### Exercise data

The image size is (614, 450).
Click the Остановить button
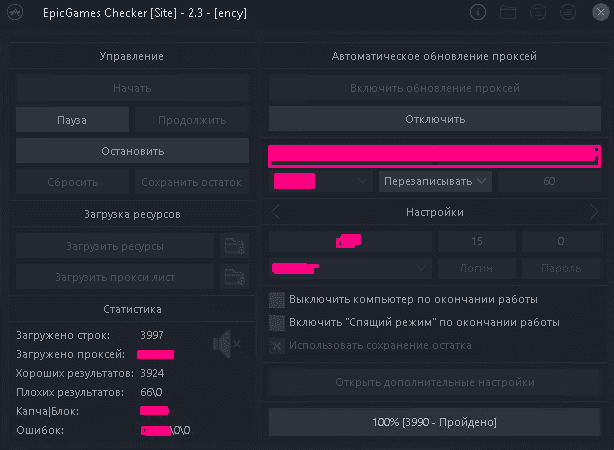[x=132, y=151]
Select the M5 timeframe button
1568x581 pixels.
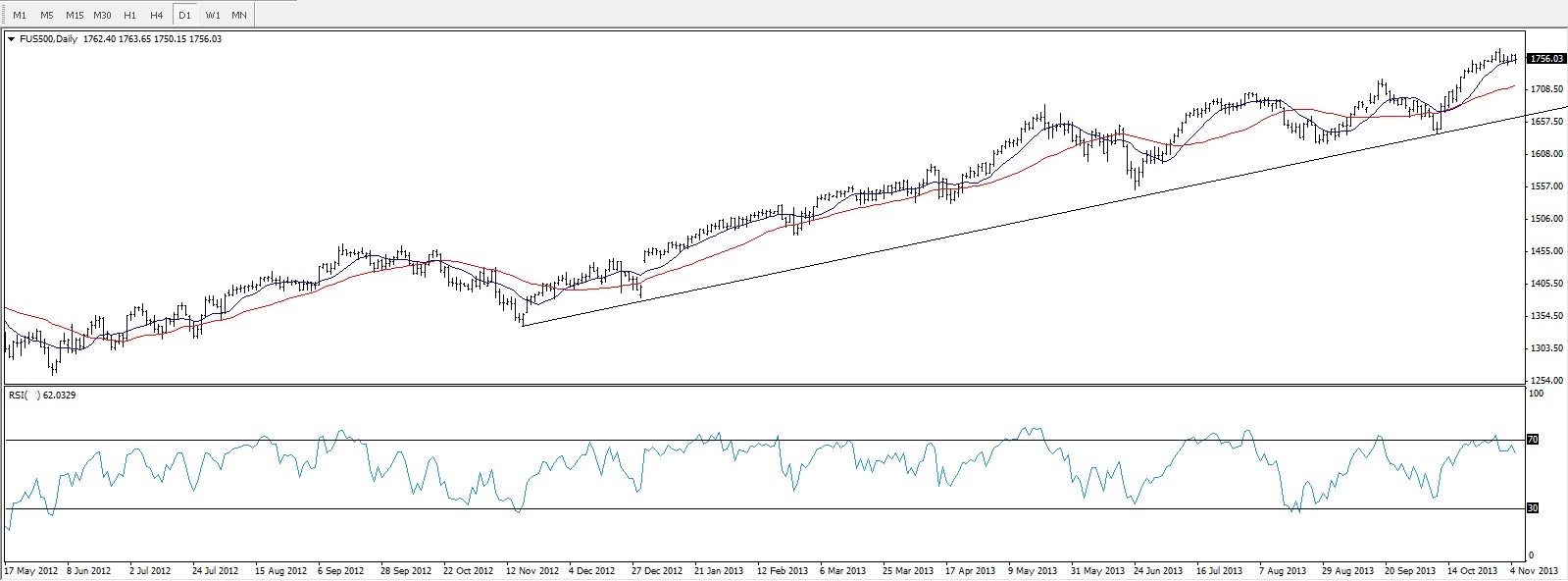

---

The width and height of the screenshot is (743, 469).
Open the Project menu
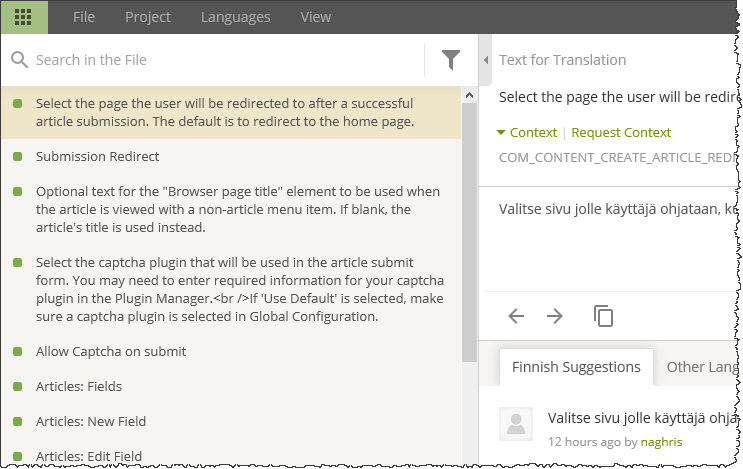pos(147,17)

...

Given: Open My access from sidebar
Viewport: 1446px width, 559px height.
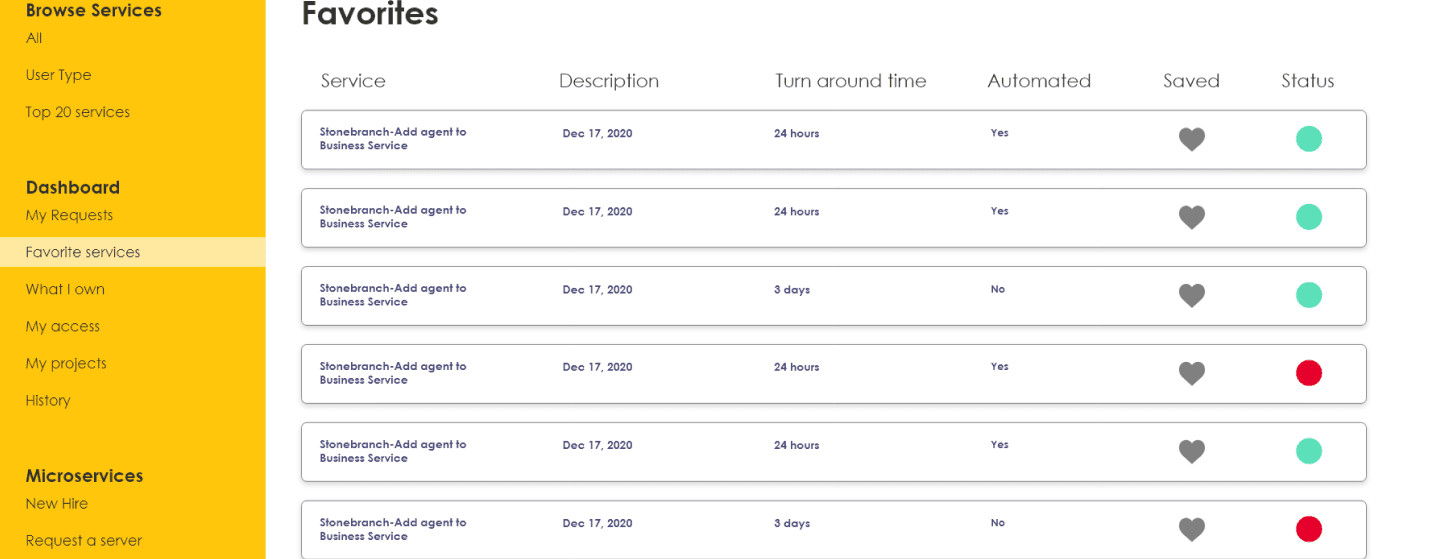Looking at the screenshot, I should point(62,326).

### What to work on
Look back at the data above. Transcribe exactly the lines starting at the line that contains "Select the M5 timeframe button" and ending at the line that contains "1568x581 pixels.".

### Answer section
Select the M5 timeframe button
1568x581 pixels.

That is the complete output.